The likes of the Stone Roses and Oasis are a massive part of the history of the city but it also created something of a stereotype when people think of Mancunians – long hair, Parker coats, bucket hats and all that stuff. Unfortunately, we still see the aftermath of this over 30 years later and there is a massive percentage of Manc bands who still sound and look like Oasis. It stops us being seen as an innovative city and so it’s something that we consciously pushed against.
There is so much more to draw from in our musical heritage in Manchester. We brought House music to the UK which then led to the rave culture and the love of dance music. That’s what we try and draw on. We’re so much more than ‘Madchester’

Of course, we can’t overlook the huge problems facing live music at the moment. How do things look from your p.o.v., and what can we as residents and music-lovers do to help?

We had a UK tour that should have started in April. And an album launch at Academy Manchester planned for May. Obviously with the covid pandemic all plans were put on hold until we can fill venues again. We did manage to headline a live gig this August at the Irish world heritage centre in Cheetham Hill.
It’s a fantastic outdoor venue with capacity for 1,200 people. It went ahead with lots of guidelines and they capped it at 400 tickets, which all sold, so it seems there is a hunger from the public to get back out and be entertained.
The best thing you can do to support musicians at the moment is buy some music from a local band, instead of keeping on buying a top 40 artist. Your new favourite band is out there waiting to be found.

Anything else you want to tell us.

Give our 2017 album Missing Peace a spin. I’m sure your followers will find it inspiring for the mind, and the body will follow it onto the dance floor.

Review: ‘The Rise and Fall of America’ 

The ‘Rise and Fall of America’ is the urgent, propelling new single from The Moods, and it feels more stirring on every listen.

From the outset, the lyrics pull no punches. We begin with images a ‘bullet-spangled banner on a grave’ and the Statue of Liberty puts her head in hands on the single cover. Yet whilst ‘Rise and Fall’ can be read as alternative American anthem (talk of 4th July), it is clear that The Moods are not pointing the finger at a single nation. This is a system failure. We hear of conflict between generations, and climate breakdown (a sea of dead fish)
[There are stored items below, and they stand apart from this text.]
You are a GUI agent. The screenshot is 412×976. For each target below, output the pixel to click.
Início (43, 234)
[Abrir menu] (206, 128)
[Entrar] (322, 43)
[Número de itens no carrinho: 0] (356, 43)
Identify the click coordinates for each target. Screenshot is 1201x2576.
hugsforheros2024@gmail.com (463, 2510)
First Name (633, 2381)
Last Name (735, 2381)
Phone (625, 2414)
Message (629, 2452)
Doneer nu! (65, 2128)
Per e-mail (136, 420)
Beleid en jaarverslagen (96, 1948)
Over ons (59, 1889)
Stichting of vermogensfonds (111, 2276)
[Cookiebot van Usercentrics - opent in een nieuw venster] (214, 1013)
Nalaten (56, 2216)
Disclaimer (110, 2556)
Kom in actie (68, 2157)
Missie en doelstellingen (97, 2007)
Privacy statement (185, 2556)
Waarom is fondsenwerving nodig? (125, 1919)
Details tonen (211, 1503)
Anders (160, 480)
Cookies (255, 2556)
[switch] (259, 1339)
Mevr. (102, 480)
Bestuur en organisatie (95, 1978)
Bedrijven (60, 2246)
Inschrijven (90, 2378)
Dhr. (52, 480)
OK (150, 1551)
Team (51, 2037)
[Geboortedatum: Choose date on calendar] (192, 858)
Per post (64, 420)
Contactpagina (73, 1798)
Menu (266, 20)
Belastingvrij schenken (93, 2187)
The coalition of musical styles shows similar ambition. Restless synths made me uncomfortable in just the right way (and will certainly appeal to any Sleaford Mods fans). But what sets The Moods apart from other rap-heavy bands is the sheer amount going on, from the (disapproving? empathising?) Greek chorus-style backing vocals, and the blast of brass through the last segment. Indeed, I hope to hear more of the dub and jungle influences that marked previous tracks from The Moods (Missing Peace) on their new album. The band are adding the finishing touches now – so watch this space.

In short, this is a withering musical take-down of our times, a track that gets under the skin and burrows deep into the ears.